Characterizations of ellipsoids by means of the strong intersection property

Abstract: Let $E_1,E_2\subset \mathbb{R}^n$ be two homothetic solid ellipsoids, $n\geq 3$, with center at the origin $O$ of a system coordinates of $\mathbb{R}^n$, and $E_1\subset E_2$. Then there exists a $O$-symmetric ellipsoid $E_3$ such that $E_3$ is homothetic to $E_1$ and, for all $x\in \partial E_2$, there exists an hyperplano $\Pi(x)$, $O\in \Pi(x)$, such that the relation \begin{eqnarray} S(E_1,x)\cap S(E_1,-x)= \Pi(x) \cap E_3. \end{eqnarray} holds, where $S(E_1,x)$ and $S(E_1,-x)$ are the supporting cones of $E_1$ with apex $x$ and $-x$, respectively. In this work we prove that aforesaid condition characterizes the ellipsoid. In fact, we prove that if $K,S, G\subset \mathbb{R}^n$ are three convex bodies, $n\geq 3$, $O\in K$, $K\subset G\subset S$ and $G$ strictly convex and, for all $x\in \partial S$, there exists $y\in \partial S$, $O$ in the line defined by $x,y$, an hyperplane $\Pi(x)$, $O\in \Pi(x)$, such that the relation \begin{eqnarray} S(K,x)\cap S(K,y)= \Pi(x) \cap \partial G. \end{eqnarray} holds, where $S(K,x)$ and $S(K,y)$ are the supporting cones of $K$ with apex $x$ and $y$, respectively, then $G,K$ and $S$ are $O$-symmetric homothetic ellipsoids.
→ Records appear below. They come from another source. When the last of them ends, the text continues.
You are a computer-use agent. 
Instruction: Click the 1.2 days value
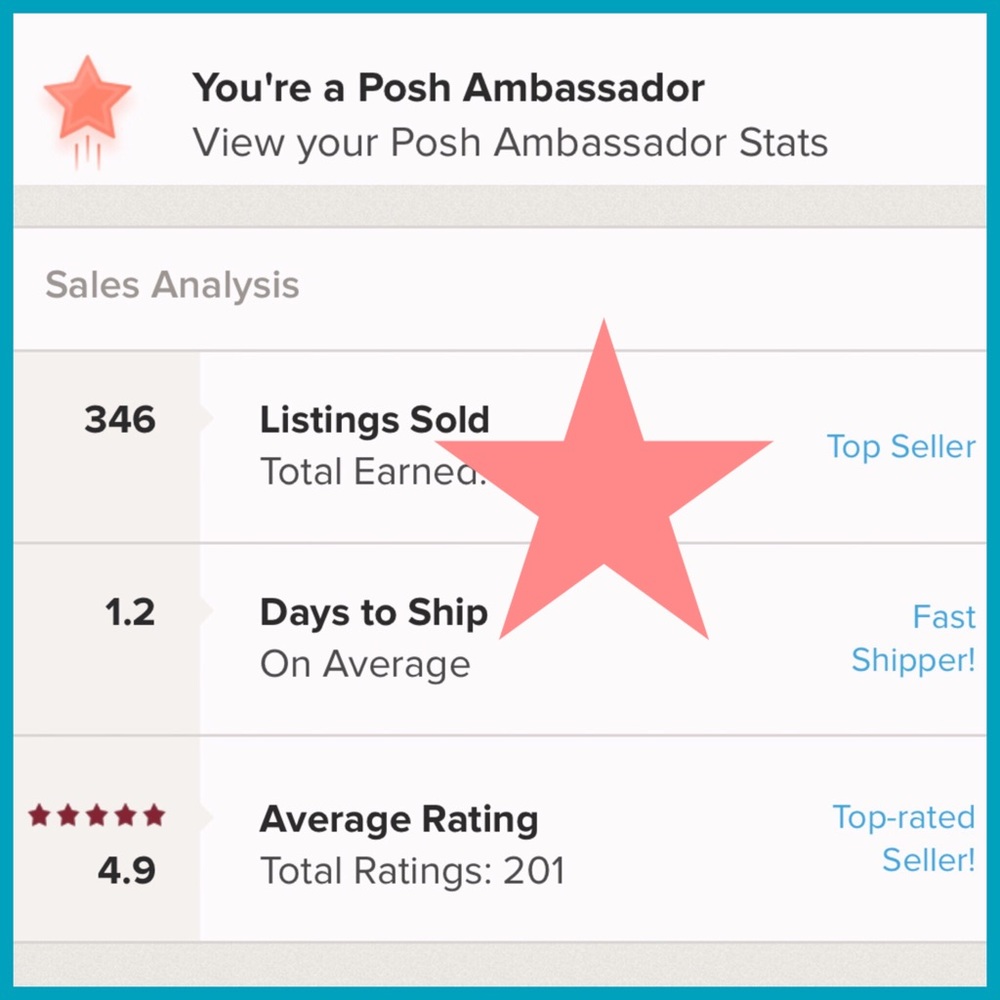coord(130,612)
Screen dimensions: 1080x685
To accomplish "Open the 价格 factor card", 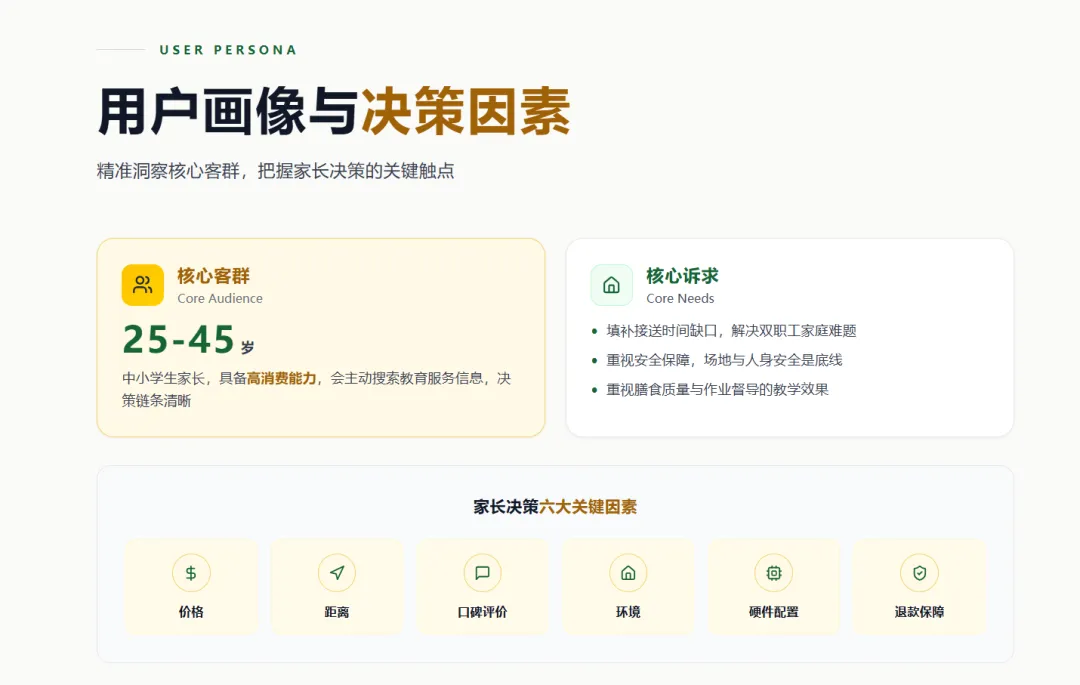I will [x=191, y=586].
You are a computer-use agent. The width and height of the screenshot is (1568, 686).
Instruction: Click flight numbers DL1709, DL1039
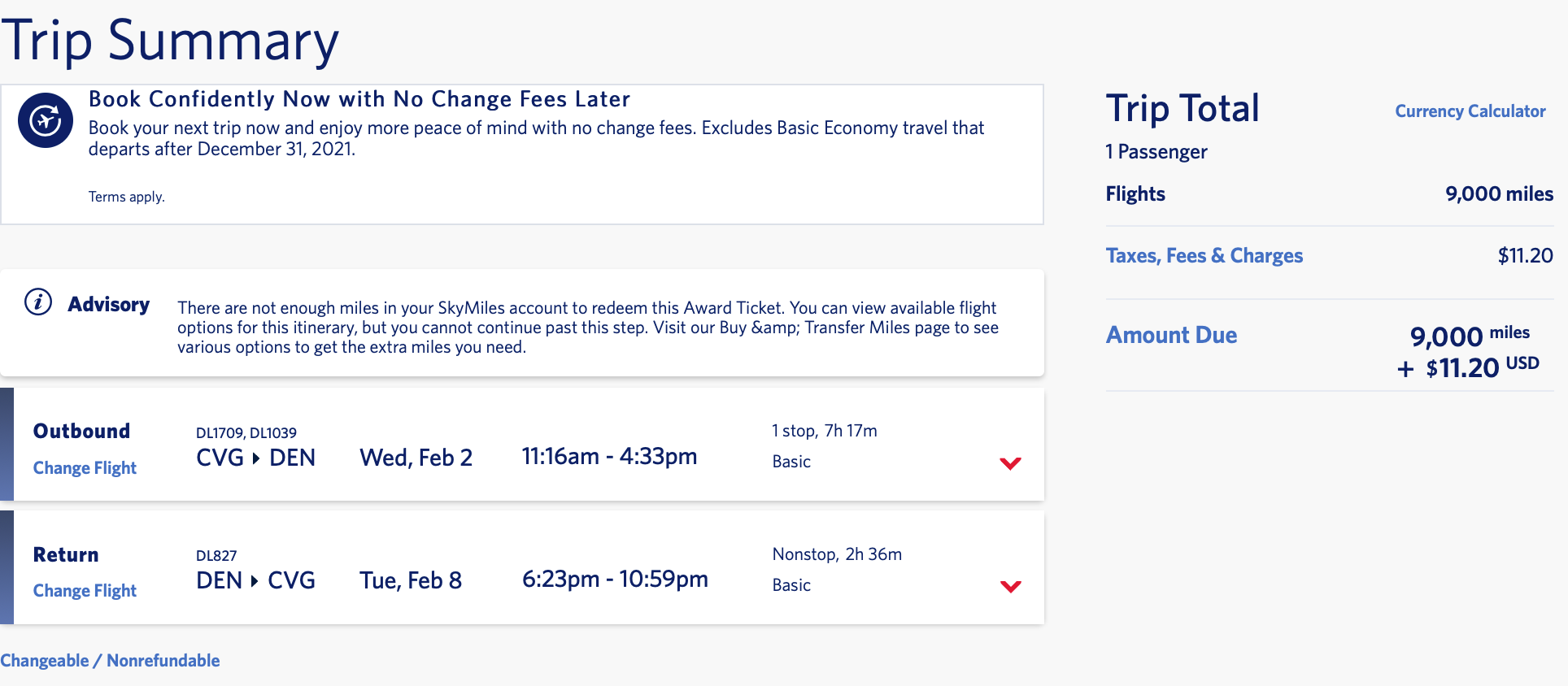(x=246, y=433)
In this case, we say that the convex body $K$ has the 'strong intersection property' relative to $O$ and $S$ and with 'associated' body $G$. Thus our main result affirm that if the convex body $K$ has the strong intersection property relative to $O$ and $S$ and with associated strictly convex body $G$, then $K,S$ and $G$ are concentric homothetic ellipsoids.